Written by Ben Pogany Thursday, 03 June 2010 10:01
Baseball is a game that we all call on to be bigger than us. We infuse it will myth and lore, propped up on the shoulders of giants from eras past. We look to it as a living history, the records and stat lines left behind unassailable truths of past triumphs and heartbreak. And yet when we get right down do it, baseball is merely a reflection of ourselves, capable of greatness and yet instilled with human frailty. I’m brought to this line of thinking by two very distinct stories that hit the sports world yesterday, Jim Joyce’s squandering of Armando Galarraga’s shoulda-been perfect game, and the retirement of Ken Griffey Jr. 

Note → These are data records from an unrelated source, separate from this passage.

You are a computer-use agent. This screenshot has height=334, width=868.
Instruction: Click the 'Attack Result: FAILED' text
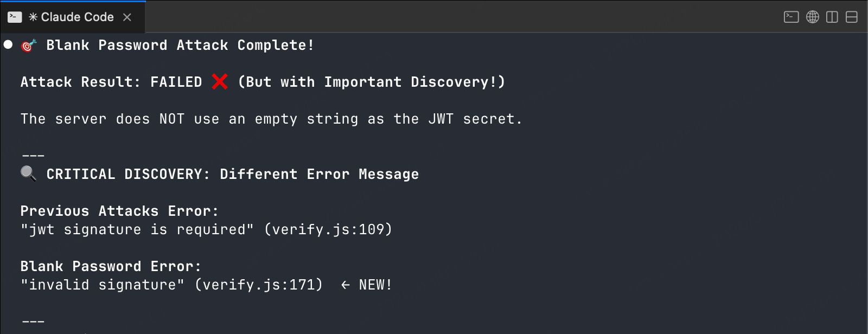click(x=111, y=82)
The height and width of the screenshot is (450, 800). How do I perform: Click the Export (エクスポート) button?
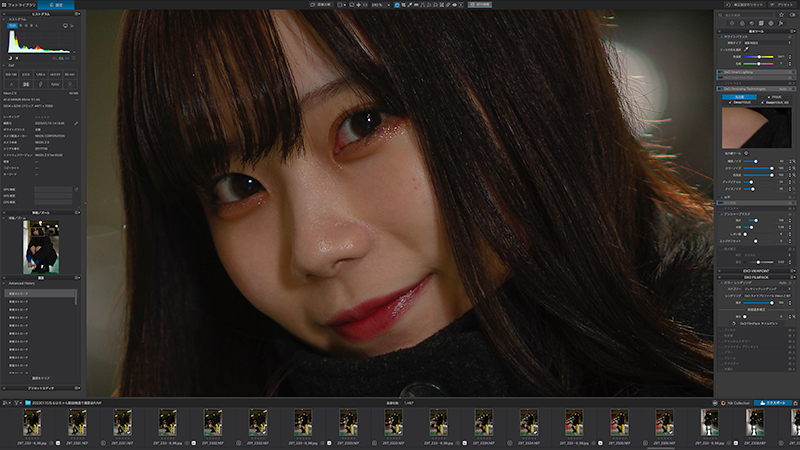click(773, 403)
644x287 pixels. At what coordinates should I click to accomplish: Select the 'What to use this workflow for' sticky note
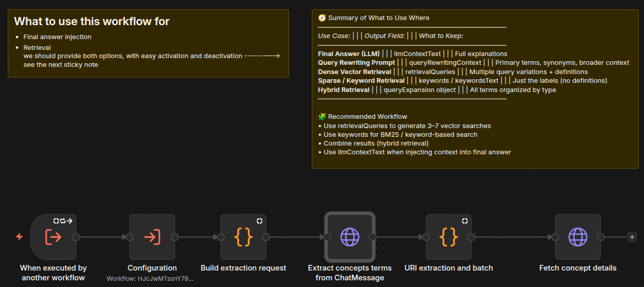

Baseball, more than any other sport is a game in which its records are held in everlasting reverence. We painstakingly monitor of every home run and strikeout, striving to break the game down into math or science, to solve the riddle all the while not realizing (or choosing to ignore) that baseball is played by humans who could never truly be reduced to a simple equation. Part of us wants see the sport as neat and infallible, and what could be neater and more infallible than a bunch of numbers. We invent grand occurrences and track them fervently, the unassisted triple play, hitting for the cycle, the perfect game. Achievements to be remembered and treasured for a lifetime. These occurrences go well beyond the specific player, or his spe
cific city. These are triumphs for baseball itself, and all who love it. Maybe that’s why I still feel so upset about Galarraga-gate. I feel personally slighted, like myself and the sport I love have been robbed of something dear. Armando Galarraga did something that only 20 others in the history of the sport have done (well, since we starting writing stuff down), and because some fraud of an umpire called the 27th batter safe when he was clearly out by a step and a half, Armando and the baseball world at large went to sleep feeling wronged. Jim Joyce’s miscall was nothing less than a complete and utter travesty, a blight on the game. There’s no going back, no rewriting history. It just wasn’t supposed to happen this way. It shouldn’t have happened this way. The sanctity of our record books, of our history, have been tarnished. Armando Galarraga retired 27 batters in a row, and yet somehow was not perfect. Baseball, despite our yearning for it to be so, is not perfect. Last night, human error trumped greatness.
Which brings me to the second headline of the night. The Kid has retired. A beacon of unassailable greatness amid an era of cheaters and frauds has taken his final swing. Like Ruth and Dimaggio before him, Ken Griffey Jr embodied the magic and majesty of baseball. Capable of the greatest greatness, and yet you never forgot that he was just a kid having a blast playing his favorite game. Griffey transcended the sport, instilling in us the hope and wonder we all yearned for and sought after in watching baseball. Though his colleagues committed unspeakable afronts against the game through the use of performance enhancers, Griffey always shone above them, ever reminding us what was truly possible in this sport. While countless others of the era were far less than their numbers signified, Griffey was so much more. Though baseball will always be fraught with the inevitable tinge of humanness, Griffey reminded us that that isn’t always such a bad thing after all.


Comments
Did Galarraga earn 27 outs in a row. Yes! and in my opinion he should get a perfect game for it. Bud needs to step up to the plate and deliver something after botching so much since his term started. If he ever had a chance to get on the good side of players and spectators alike, this is his opportunity.